══ Vorliegender Textauszug ══

Und nach einem "Schweigen der Waffen"?:
Die Schmerzen des Friedens
Von Hans F. Schmidt
Über ein halbes Jahrhundert Nahostkonflikt führt
tragisch vor Augen, dass Friedenshoffnung und Gewaltausbruch sich scheinbar
zyklisch einander abwechseln. Verhält es sich womöglich so, dass jeder
mühsam verhandelte und spektakulär verkündete Friedens-"Prozess", nicht etwa
einem Frieden von Dauer auf die Sprünge helfen kann, sondern vielmehr immer
schon die Saat zu neuer Gewalt in sich trägt – einfach deshalb, weil man
sich über die Anforderungen eines echten Friedens überhaupt nicht im Klaren
ist?
Fatalistisch wie sie klingt, kommt eine solche Ahnung der
eigentlichen Situation, die hinter allen Friedensappellen und Beteuerungen
des Willens zum Frieden steckt, doch eigentlich recht nahe. Denn obwohl es
eigentlich entscheidend wäre, kommt es doch selten zur Sprache, dass
(entgegen aller Wunschvorstellungen!) "Frieden" durchaus nicht der selige
Zustand der Harmonie aller ist, in dem nur reine Eintracht unter den
Menschen herrscht. Frieden ist ein Unternehmen, das genau besehen nicht
weniger Opfer, Leiden und Enttäuschungen mit sich bringt, als der Krieg
selbst, den der Frieden überwinden soll. Vielleicht weniger blutig, aber
sicher nicht weniger schmerzhaft.
Frieden, vor allem wo er Konflikt überwinden soll, ist
schließlich nichts weniger, als die höchst komplizierte Notwendigkeit,
gegenläufige Erwartungen umzustellen und aufeinander abzustimmen. Und das
bedeutet, wenn sie unversöhnlich scheinen, für alle Beteiligten zunächst nun
einmal nichts anderes als die Zumutung von Verzicht und Opferbereitschaft.

═══

■ Aufgabe ■
Was bringt Frieden laut dem Textauszug über die Schmerzen des Friedens genau besehen mit sich? Stützen Sie sich ausschließlich auf den Textauszug.

══ Datenauszug ══

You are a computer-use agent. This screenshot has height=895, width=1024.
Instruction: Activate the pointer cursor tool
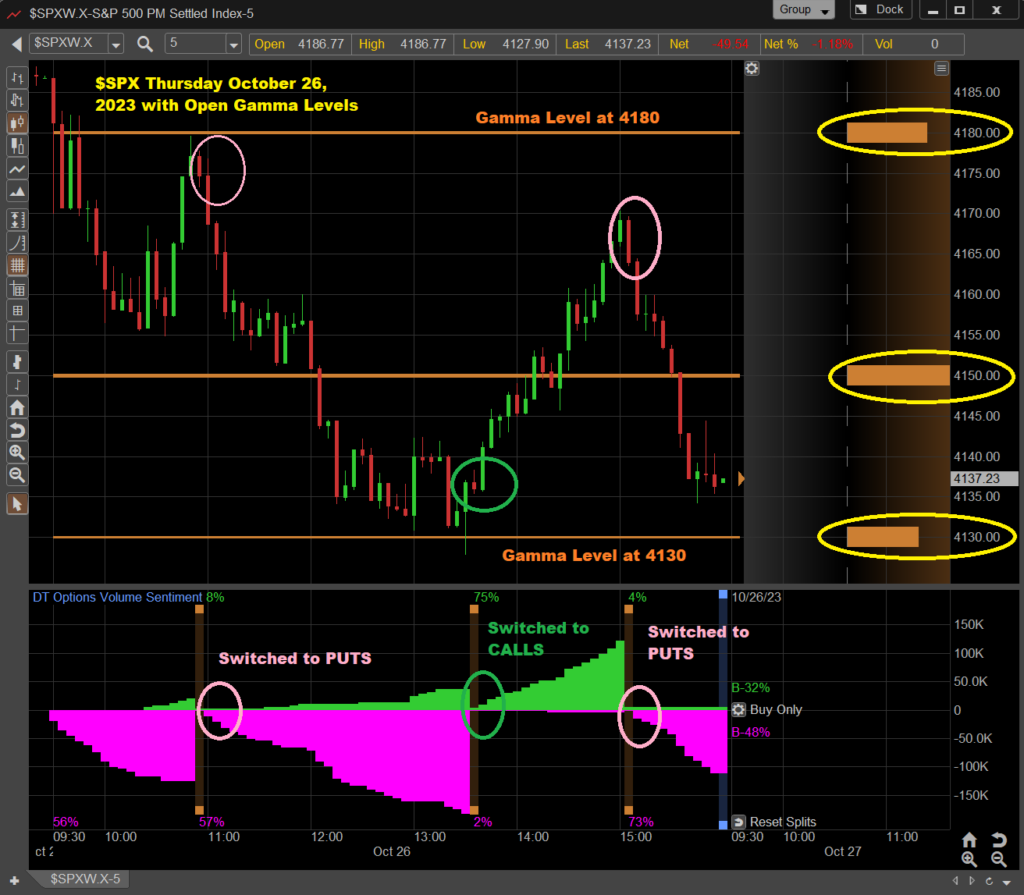pyautogui.click(x=17, y=503)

═══

■ Lösung ■
Nicht weniger Opfer, Leiden und Enttäuschungen als der Krieg selbst, den der Frieden überwinden soll.